Recorded data
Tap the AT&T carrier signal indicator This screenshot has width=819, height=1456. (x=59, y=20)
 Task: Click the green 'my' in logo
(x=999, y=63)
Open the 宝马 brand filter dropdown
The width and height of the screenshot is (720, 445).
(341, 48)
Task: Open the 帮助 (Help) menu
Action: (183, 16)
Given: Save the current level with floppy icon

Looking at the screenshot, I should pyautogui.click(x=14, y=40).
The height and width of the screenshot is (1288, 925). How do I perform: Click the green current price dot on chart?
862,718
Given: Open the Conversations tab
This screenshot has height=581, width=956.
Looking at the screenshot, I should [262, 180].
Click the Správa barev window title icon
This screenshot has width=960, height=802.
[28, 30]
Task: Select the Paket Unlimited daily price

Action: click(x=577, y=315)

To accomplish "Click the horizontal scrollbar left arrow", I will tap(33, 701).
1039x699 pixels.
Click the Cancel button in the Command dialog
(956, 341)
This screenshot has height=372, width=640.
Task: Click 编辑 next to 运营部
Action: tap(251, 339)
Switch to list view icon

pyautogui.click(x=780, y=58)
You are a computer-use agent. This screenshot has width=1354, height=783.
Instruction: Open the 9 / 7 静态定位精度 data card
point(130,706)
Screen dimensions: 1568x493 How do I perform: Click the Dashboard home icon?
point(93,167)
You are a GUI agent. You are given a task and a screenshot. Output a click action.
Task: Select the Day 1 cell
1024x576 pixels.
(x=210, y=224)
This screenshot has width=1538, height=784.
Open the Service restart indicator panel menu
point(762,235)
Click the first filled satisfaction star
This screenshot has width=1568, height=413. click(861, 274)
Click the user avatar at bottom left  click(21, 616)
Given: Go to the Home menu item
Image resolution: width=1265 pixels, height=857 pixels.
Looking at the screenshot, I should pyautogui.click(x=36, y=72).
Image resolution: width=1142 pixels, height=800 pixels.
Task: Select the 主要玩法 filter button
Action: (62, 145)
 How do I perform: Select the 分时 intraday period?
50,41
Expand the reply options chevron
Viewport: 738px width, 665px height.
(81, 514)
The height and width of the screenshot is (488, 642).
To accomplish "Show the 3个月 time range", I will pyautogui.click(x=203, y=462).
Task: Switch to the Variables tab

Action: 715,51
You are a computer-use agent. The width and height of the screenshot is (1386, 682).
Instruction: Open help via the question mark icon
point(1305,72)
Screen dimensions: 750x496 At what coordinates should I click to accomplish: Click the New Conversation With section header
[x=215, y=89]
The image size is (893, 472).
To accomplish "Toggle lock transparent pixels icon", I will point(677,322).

__Prompt__
Go through the entries above and write each one out exactly.

__Solution for this problem__
Tap the AT&T carrier signal indicator This screenshot has width=819, height=1456. (x=59, y=20)
 Task: Click the green 'my' in logo
(x=999, y=63)
Open the 宝马 brand filter dropdown
The width and height of the screenshot is (720, 445).
(341, 48)
Task: Open the 帮助 (Help) menu
Action: (183, 16)
Given: Save the current level with floppy icon

Looking at the screenshot, I should pyautogui.click(x=14, y=40).
The height and width of the screenshot is (1288, 925). How do I perform: Click the green current price dot on chart?
862,718
Given: Open the Conversations tab
This screenshot has height=581, width=956.
Looking at the screenshot, I should [262, 180].
Click the Správa barev window title icon
This screenshot has width=960, height=802.
[28, 30]
Task: Select the Paket Unlimited daily price

Action: click(x=577, y=315)

To accomplish "Click the horizontal scrollbar left arrow", I will tap(33, 701).
1039x699 pixels.
Click the Cancel button in the Command dialog
(956, 341)
This screenshot has height=372, width=640.
Task: Click 编辑 next to 运营部
Action: tap(251, 339)
Switch to list view icon

pyautogui.click(x=780, y=58)
You are a computer-use agent. This screenshot has width=1354, height=783.
Instruction: Open the 9 / 7 静态定位精度 data card
point(130,706)
Screen dimensions: 1568x493 How do I perform: Click the Dashboard home icon?
point(93,167)
You are a GUI agent. You are given a task and a screenshot. Output a click action.
Task: Select the Day 1 cell
1024x576 pixels.
(x=210, y=224)
This screenshot has width=1538, height=784.
Open the Service restart indicator panel menu
point(762,235)
Click the first filled satisfaction star
This screenshot has width=1568, height=413. click(861, 274)
Click the user avatar at bottom left  click(21, 616)
Given: Go to the Home menu item
Image resolution: width=1265 pixels, height=857 pixels.
Looking at the screenshot, I should pyautogui.click(x=36, y=72).
Image resolution: width=1142 pixels, height=800 pixels.
Task: Select the 主要玩法 filter button
Action: (62, 145)
 How do I perform: Select the 分时 intraday period?
50,41
Expand the reply options chevron
Viewport: 738px width, 665px height.
(81, 514)
The height and width of the screenshot is (488, 642).
To accomplish "Show the 3个月 time range", I will pyautogui.click(x=203, y=462).
Task: Switch to the Variables tab

Action: 715,51
You are a computer-use agent. The width and height of the screenshot is (1386, 682).
Instruction: Open help via the question mark icon
point(1305,72)
Screen dimensions: 750x496 At what coordinates should I click to accomplish: Click the New Conversation With section header
[x=215, y=89]
The image size is (893, 472).
To accomplish "Toggle lock transparent pixels icon", I will point(677,322).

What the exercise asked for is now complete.